Não sei se faz sentido falar de uma Arquitetura Indígena Brasileira. Suspeito que ao juntar estas palavras caímos em contradição pois Brasil é o nome dado a uma empresa colonial construída para negar tudo que havia aqui antes. Além do mais, os habitantes originais desta terra são muitos: Tupi, Guarani, Tupinambá, Caeté, Potiguara, Xavante, Yanomami, Xukuru.
O correto seria falarmos de arquitetura de matriz Yanomami da mesma maneira em que falamos de arquitetura de matriz alemã em Blumenau ou de matriz açoriana em Florianópolis. Agrupadas estas seriam as Arquiteturas Originais Brasileiras, se me permitem aplicar o termo Brasil, hoje universalmente utilizado para se referir a este pedaço do mundo, aos povos que aqui viviam antes da invasão europeia.
Começo por estes conceitos para apresentar o trabalho de vários arquitetos que escolheram trabalhar, de forma absolutamente participativa, da reconstrução da aldeia Xukuru, na Serra do Ororubá, em Pernambuco. Resistindo a ocupação de suas terras desde o século XVI, os Xukuru guardaram cerca de 800 palavras de sua língua original enquanto viam sua população declinar continuamente. Em 1989 inicia-se o processo de demarcação de suas terras, e acentuam-se os conflitos com os fazendeiros ali assentados. Em 1998 o cacique Xicão Xukuru e mais 6 pessoas foram assassinadas, e em 2016 outro líder, João Natalício foi morto. Deve-se a Xicão a organização atual do povo Xukuru e a retomada de seus costumes ancestrais como o Toré.

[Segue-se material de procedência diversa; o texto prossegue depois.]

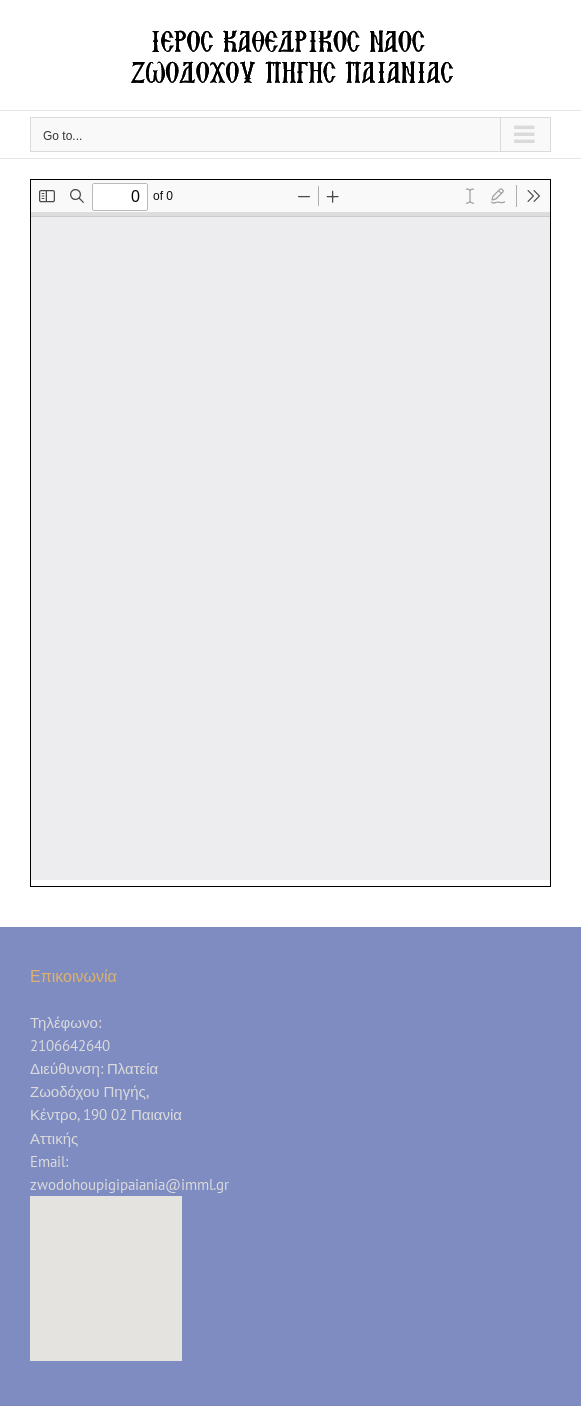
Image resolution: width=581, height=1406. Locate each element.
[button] (106, 1259)
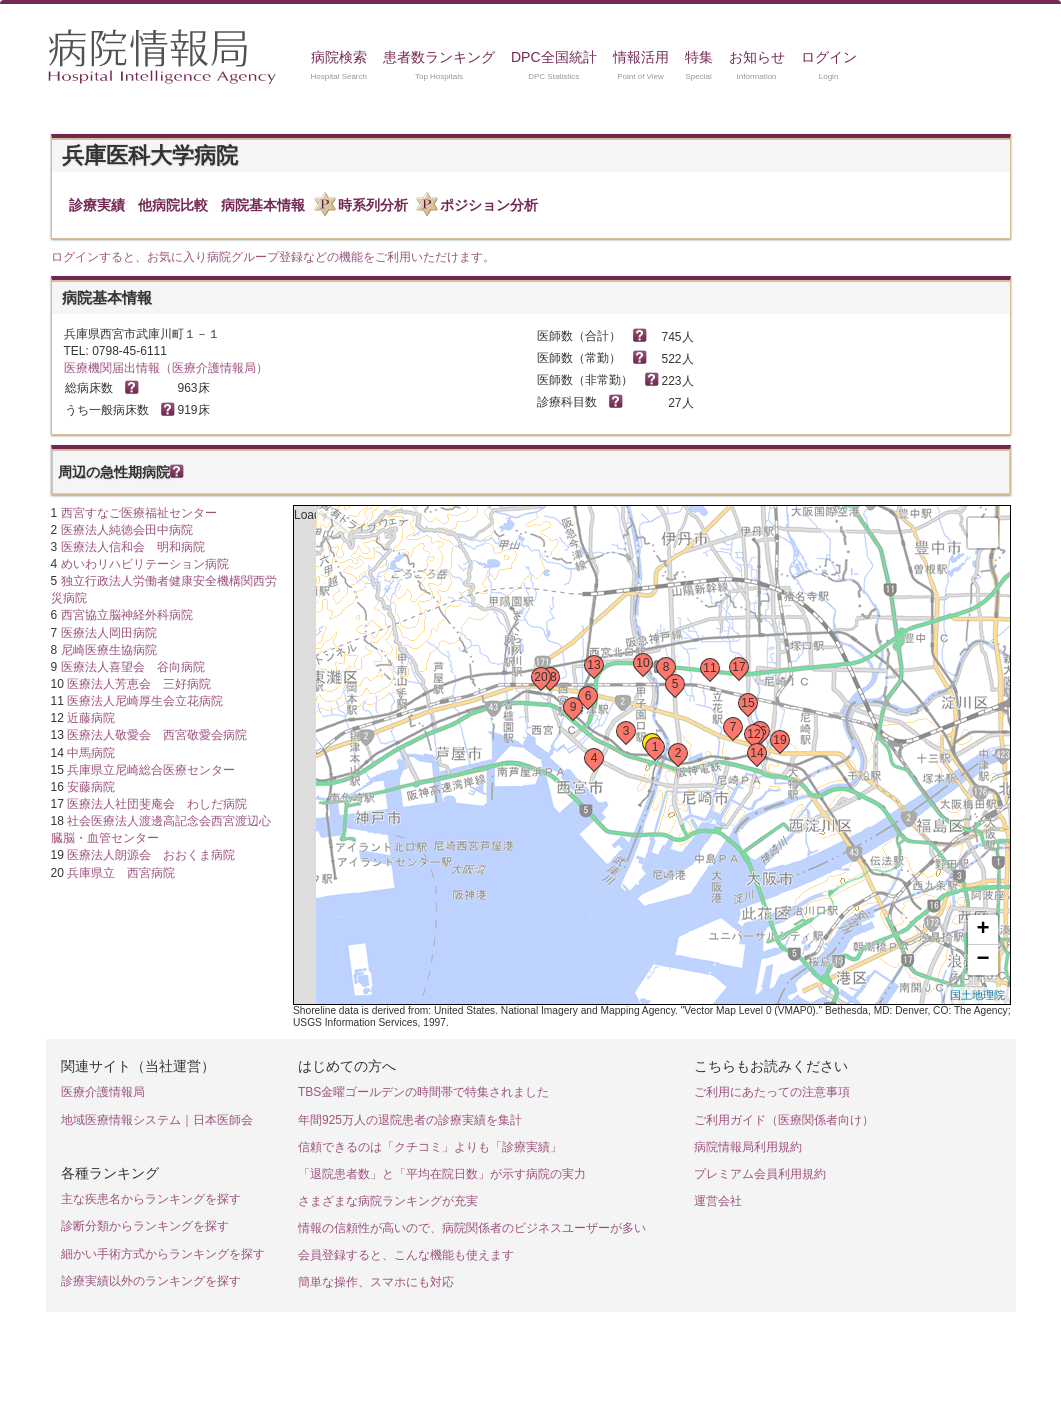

No virada do milênio Lula Marcondes, arquiteto d’O Norte - Oficina de Criação começou a trabalhar com os Xukuru projetando pequenas residências e outras obras de pequena escala. Veio a oportunidade de projetar um Ponto de Cultura com verba do ministério da cultura sob a batuta de Gilberto Gil. Os Xukuru tinham um estábulo e resolveram questionar a hegemonia da pecuária que os escravizava economicamente, transformando o telheiro em um ponto de cultura. Não há metáfora melhor para o que foi o ministério de Gil, fazer muito com pouco orçamento, desafiar a lógica econômica com a lógica do resgate cultural. Muito embora o edifício fora desenhado para ser feito com técnicas tradicionais e aberturas de ventilação, a dificuldade de seguir de perto a obra e a importância da participação da comunidade fez com que fossem compradas janelas e portas de metalon, as mais baratas na cidade de Pesqueira e algo que os Xukuru associavam com a “modernidade”. Nem os arquitetos nem os Xukuru estavam satisfeitos.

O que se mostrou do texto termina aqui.